> _What you will do_
Write out the records below word for word, please.

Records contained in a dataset

▽

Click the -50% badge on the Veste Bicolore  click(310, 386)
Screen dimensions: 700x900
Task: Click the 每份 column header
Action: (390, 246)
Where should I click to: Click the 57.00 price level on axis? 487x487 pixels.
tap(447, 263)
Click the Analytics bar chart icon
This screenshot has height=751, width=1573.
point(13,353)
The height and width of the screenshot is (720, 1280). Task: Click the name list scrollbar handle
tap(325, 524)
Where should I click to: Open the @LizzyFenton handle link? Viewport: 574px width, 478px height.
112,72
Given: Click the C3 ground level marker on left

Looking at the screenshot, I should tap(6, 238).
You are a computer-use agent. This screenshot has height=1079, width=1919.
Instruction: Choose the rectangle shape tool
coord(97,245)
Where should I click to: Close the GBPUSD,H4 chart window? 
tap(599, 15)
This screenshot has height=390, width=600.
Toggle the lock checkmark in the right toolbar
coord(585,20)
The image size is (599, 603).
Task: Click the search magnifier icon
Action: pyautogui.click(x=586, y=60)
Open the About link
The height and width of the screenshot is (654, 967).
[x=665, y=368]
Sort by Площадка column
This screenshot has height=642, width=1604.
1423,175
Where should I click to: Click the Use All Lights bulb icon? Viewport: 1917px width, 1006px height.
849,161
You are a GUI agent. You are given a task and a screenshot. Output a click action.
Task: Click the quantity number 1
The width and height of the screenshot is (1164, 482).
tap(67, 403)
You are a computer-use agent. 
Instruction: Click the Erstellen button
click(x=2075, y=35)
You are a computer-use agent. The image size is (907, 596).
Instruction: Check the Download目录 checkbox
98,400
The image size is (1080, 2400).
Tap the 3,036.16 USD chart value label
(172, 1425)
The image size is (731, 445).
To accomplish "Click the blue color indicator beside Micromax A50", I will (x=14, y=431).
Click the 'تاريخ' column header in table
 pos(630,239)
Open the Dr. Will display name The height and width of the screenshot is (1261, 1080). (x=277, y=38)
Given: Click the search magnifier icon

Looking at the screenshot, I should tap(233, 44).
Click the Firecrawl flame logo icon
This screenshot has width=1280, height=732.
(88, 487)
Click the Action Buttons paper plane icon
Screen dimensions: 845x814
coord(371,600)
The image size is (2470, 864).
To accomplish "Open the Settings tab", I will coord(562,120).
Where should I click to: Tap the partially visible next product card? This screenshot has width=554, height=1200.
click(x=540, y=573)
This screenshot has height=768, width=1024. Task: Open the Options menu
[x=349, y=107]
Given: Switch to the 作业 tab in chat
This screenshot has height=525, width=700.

△

> _Written solution_
Click the -50% badge on the Veste Bicolore  click(310, 386)
Screen dimensions: 700x900
Task: Click the 每份 column header
Action: (390, 246)
Where should I click to: Click the 57.00 price level on axis? 487x487 pixels.
tap(447, 263)
Click the Analytics bar chart icon
This screenshot has height=751, width=1573.
point(13,353)
The height and width of the screenshot is (720, 1280). Task: Click the name list scrollbar handle
tap(325, 524)
Where should I click to: Open the @LizzyFenton handle link? Viewport: 574px width, 478px height.
112,72
Given: Click the C3 ground level marker on left

Looking at the screenshot, I should tap(6, 238).
You are a computer-use agent. This screenshot has height=1079, width=1919.
Instruction: Choose the rectangle shape tool
coord(97,245)
Where should I click to: Close the GBPUSD,H4 chart window? 
tap(599, 15)
This screenshot has height=390, width=600.
Toggle the lock checkmark in the right toolbar
coord(585,20)
The image size is (599, 603).
Task: Click the search magnifier icon
Action: pyautogui.click(x=586, y=60)
Open the About link
The height and width of the screenshot is (654, 967).
[x=665, y=368]
Sort by Площадка column
This screenshot has height=642, width=1604.
1423,175
Where should I click to: Click the Use All Lights bulb icon? Viewport: 1917px width, 1006px height.
849,161
You are a GUI agent. You are given a task and a screenshot. Output a click action.
Task: Click the quantity number 1
The width and height of the screenshot is (1164, 482).
tap(67, 403)
You are a computer-use agent. 
Instruction: Click the Erstellen button
click(x=2075, y=35)
You are a computer-use agent. The image size is (907, 596).
Instruction: Check the Download目录 checkbox
98,400
The image size is (1080, 2400).
Tap the 3,036.16 USD chart value label
(172, 1425)
The image size is (731, 445).
To accomplish "Click the blue color indicator beside Micromax A50", I will (x=14, y=431).
Click the 'تاريخ' column header in table
 pos(630,239)
Open the Dr. Will display name The height and width of the screenshot is (1261, 1080). (x=277, y=38)
Given: Click the search magnifier icon

Looking at the screenshot, I should tap(233, 44).
Click the Firecrawl flame logo icon
This screenshot has width=1280, height=732.
(88, 487)
Click the Action Buttons paper plane icon
Screen dimensions: 845x814
coord(371,600)
The image size is (2470, 864).
To accomplish "Open the Settings tab", I will coord(562,120).
Where should I click to: Tap the partially visible next product card? This screenshot has width=554, height=1200.
click(x=540, y=573)
This screenshot has height=768, width=1024. Task: Open the Options menu
[x=349, y=107]
Given: Switch to the 作业 tab in chat
This screenshot has height=525, width=700.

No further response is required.